Forvo
- Website type: Linguistics
- Owner: Forvo Media SL
- Website: forvo.com
- Commercial: Yes
- Registration: Optional, but required to download MP3s and to add pronunciations
- Launched: January 2008
- Content license: Creative Commons Attribution-NonCommercial-ShareAlike 3.0

= Forvo =

Pronunciation website

Forvo.com (/ˈfɔːrvoʊ/ FOR-voh) is a website that allows access to, and playback of, pronunciation sound clips in many different languages to facilitate language learning. Forvo.com was first envisioned in 2007 by co-founder Israel Rondón, and came to fruition in 2008. Forvo.com is owned by Forvo Media SL, based in San Sebastián, Spain. It claims on its "about" page to be the largest pronunciation guide website on the Internet. It has been listed among the 50 best websites of 2013 by Time.

All sound clips on Forvo.com are user-generated, which are voted on by other users, positively or negatively, in an effort to ensure that the highest quality sound clips have priority in the site's listings. The pronunciations are also reviewed and edited by a volunteer team of editors.

Forvo has an API that allows other websites to draw from its pronunciation repository which requires a fee ($2/year for non-commercial use).
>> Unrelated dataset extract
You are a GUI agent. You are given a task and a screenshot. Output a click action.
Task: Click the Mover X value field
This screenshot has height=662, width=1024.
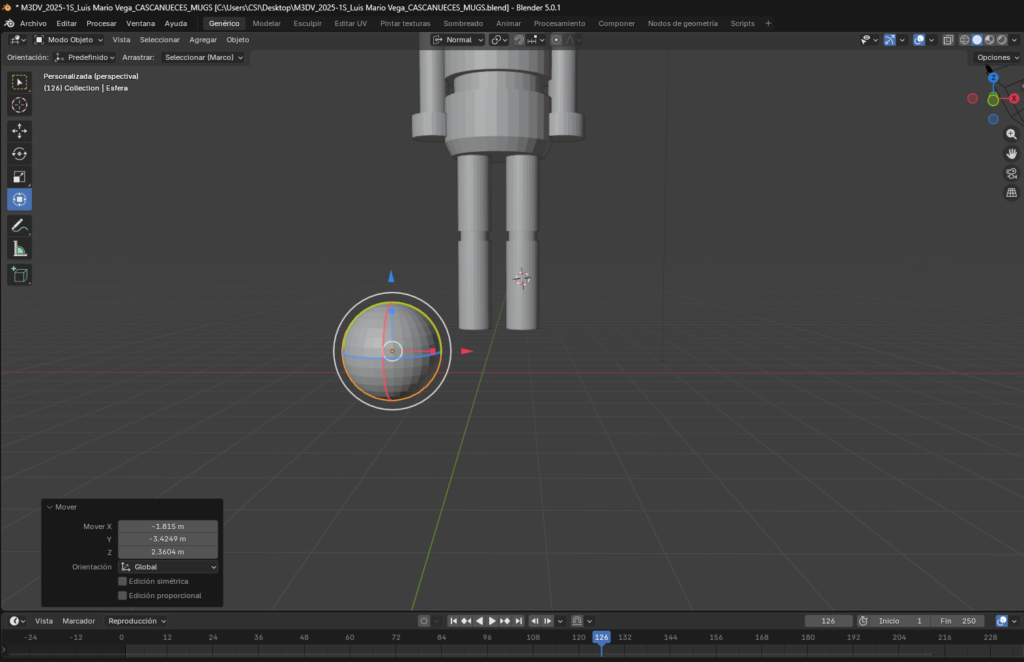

==Recommendations for adding words==
Forvo just encourages adding simple words but there are some exceptions that can be clearly found in their recommendations and policy.

== Forvo License and User's Rights==

For a long time since the beginning of Forvo in 2008 it operated under Creative Commons BY-NC-SA 3.0. By the end of 2019 Forvo had removed the "Creative Commons" terms and conditions from their website, replacing them with an "ad hoc" license that severely restricts user's rights to copy, modify and redistribute the audio files.

From 2008 until 2019 at Forvo's request volunteers recorded their voices and approximately 5 million audios were recorded under Creative Commons BY-NC-SA 3.0. Afterwards, Forvo suddenly changed its license to make all recordings their exclusive property. Many users have complained about the new restrictions on audio downloading. Forvo tried to revoke the rights of users and impede them from downloading their own voices.

More than 5 million audios were recorded under a Creative Commons license that grants irrevocable rights to users to obtain a copy, modify and redistribute the data. However, Forvo violated the Creative Commons license by restricting the freedom of its users. In contrast, the free and open source alternative Lingua Libre allows users to copy, modify and share their audios.